ACTIVITY: Look through the listing and report every line that has "Escort" in it.

DATA SUPPLIED:
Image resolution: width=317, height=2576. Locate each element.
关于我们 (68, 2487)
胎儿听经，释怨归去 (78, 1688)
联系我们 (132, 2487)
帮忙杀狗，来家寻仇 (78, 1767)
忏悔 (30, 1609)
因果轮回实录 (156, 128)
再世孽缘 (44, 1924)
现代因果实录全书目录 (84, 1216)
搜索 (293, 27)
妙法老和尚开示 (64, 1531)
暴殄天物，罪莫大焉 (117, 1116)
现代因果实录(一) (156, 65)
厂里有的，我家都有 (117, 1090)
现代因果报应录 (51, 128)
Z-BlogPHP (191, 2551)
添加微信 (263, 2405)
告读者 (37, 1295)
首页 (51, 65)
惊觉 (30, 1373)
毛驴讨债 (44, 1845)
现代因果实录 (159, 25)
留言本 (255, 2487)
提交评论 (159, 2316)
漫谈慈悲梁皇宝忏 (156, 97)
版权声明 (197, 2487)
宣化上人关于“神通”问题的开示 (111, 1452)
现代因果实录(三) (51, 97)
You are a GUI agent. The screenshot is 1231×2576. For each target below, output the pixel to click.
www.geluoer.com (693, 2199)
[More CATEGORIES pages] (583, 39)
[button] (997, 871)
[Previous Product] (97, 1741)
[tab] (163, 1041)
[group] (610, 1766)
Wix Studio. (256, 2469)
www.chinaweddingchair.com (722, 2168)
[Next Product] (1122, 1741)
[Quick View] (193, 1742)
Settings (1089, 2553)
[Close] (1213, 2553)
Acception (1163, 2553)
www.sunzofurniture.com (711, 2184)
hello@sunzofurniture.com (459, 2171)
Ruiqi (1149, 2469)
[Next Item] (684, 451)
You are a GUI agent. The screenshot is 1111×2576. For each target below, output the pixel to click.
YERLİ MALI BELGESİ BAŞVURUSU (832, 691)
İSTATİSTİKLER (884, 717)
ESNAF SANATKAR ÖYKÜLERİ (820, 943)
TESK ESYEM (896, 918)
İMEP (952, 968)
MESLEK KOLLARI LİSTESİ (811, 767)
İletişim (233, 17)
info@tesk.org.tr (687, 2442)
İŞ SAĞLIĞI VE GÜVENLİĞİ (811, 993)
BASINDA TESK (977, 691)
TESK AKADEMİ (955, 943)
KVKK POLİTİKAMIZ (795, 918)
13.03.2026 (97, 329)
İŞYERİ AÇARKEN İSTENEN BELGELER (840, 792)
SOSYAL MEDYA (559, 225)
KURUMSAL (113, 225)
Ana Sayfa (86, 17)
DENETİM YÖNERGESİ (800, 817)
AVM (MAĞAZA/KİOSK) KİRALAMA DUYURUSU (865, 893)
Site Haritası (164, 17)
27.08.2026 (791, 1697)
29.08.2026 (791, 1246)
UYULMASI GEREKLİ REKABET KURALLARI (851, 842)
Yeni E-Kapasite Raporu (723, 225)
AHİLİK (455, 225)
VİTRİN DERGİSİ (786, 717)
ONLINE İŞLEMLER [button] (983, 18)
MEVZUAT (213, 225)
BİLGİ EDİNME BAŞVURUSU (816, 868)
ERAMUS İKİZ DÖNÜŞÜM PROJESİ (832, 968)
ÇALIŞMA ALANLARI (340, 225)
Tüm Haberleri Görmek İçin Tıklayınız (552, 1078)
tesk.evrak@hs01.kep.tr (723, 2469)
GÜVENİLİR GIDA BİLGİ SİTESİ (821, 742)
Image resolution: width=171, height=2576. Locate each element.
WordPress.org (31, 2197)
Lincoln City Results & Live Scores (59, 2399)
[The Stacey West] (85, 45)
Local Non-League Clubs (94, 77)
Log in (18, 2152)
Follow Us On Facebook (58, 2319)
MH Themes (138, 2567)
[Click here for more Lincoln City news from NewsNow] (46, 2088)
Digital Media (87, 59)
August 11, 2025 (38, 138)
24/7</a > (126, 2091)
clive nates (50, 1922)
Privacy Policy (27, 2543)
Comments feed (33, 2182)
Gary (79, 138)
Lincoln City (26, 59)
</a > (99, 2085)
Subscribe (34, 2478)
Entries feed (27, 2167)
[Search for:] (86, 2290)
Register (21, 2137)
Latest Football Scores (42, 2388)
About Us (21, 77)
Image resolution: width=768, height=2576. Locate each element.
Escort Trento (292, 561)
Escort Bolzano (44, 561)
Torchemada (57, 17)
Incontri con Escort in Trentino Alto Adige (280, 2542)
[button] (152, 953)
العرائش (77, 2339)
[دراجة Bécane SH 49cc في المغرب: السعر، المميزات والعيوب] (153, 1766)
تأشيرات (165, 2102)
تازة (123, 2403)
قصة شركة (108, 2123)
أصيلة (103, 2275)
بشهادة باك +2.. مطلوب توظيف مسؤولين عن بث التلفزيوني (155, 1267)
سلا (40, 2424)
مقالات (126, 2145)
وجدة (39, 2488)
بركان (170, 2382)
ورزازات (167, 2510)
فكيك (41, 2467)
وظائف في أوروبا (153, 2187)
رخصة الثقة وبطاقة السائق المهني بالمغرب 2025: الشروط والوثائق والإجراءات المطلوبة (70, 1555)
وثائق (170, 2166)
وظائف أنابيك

SOLUTION TO THIS TASK:
Escort Trento (292, 561)
Escort Bolzano (44, 561)
Incontri con Escort in Trentino Alto Adige (280, 2542)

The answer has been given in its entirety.